- [What is required] Return exactly the lines below, starting with the one that has "Select Create new" and going on through the one that has "Click the experiment date 11/07/2023 text".

═════ Records provided

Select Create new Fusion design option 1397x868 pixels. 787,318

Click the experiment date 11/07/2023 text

══════════
═════ Records provided

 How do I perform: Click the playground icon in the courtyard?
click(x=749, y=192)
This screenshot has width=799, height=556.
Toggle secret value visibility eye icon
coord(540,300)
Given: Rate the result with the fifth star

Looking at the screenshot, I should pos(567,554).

══════════
═════ Records provided

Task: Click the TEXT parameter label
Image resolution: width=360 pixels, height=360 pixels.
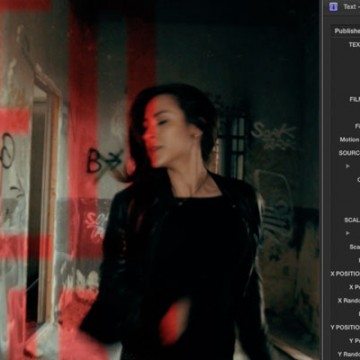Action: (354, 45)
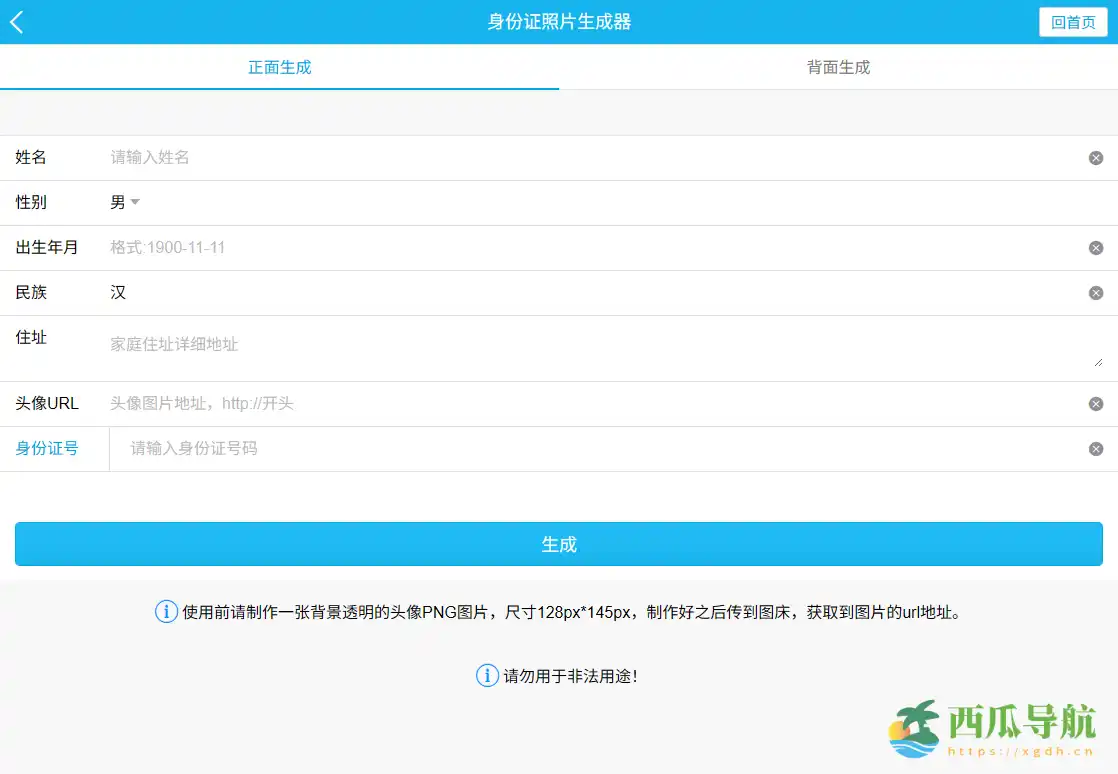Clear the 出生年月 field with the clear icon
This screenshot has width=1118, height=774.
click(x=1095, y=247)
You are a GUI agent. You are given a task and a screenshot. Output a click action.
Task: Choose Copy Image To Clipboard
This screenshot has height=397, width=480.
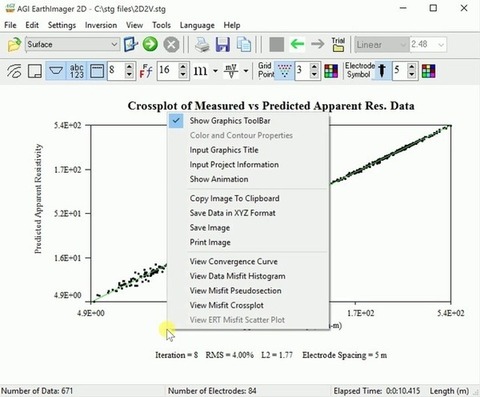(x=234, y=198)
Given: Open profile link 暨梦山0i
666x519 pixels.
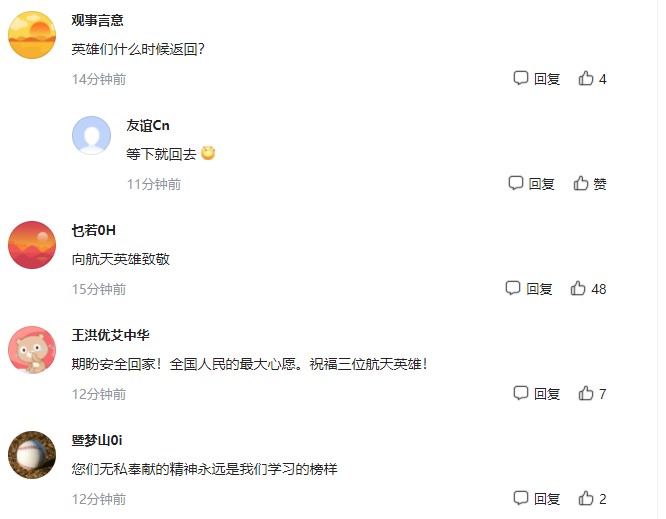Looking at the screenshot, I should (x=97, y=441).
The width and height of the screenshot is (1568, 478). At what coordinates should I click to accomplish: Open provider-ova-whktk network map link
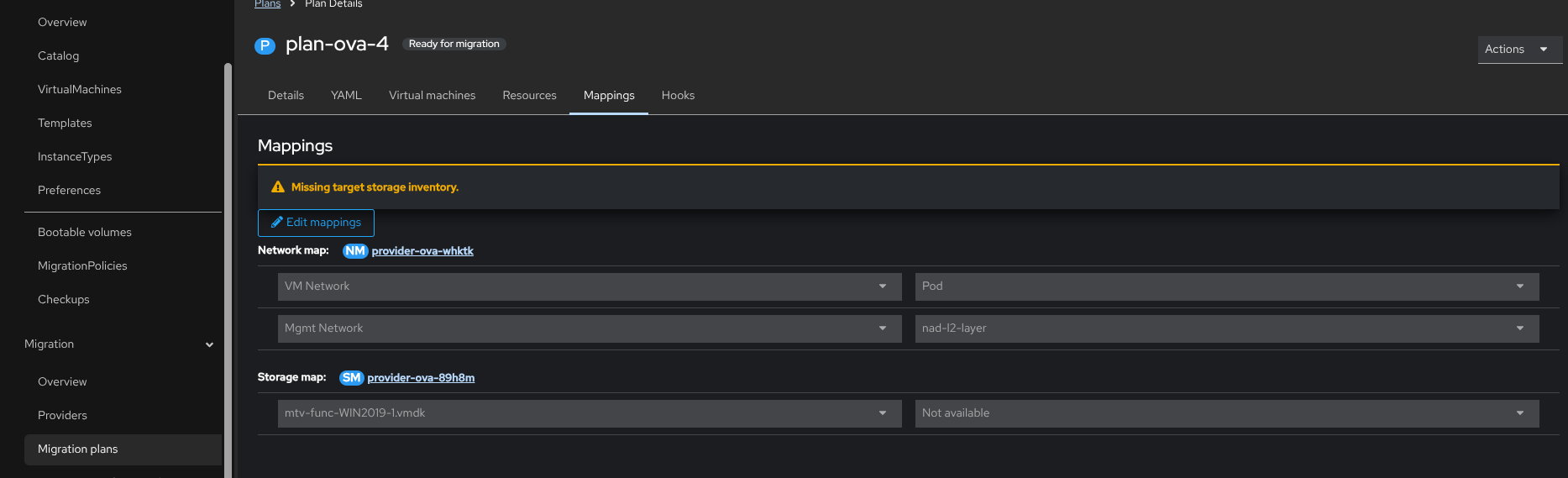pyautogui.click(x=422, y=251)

══════════

- [Answer below]
Select Create new Fusion design option 1397x868 pixels. 787,318

Click the experiment date 11/07/2023 text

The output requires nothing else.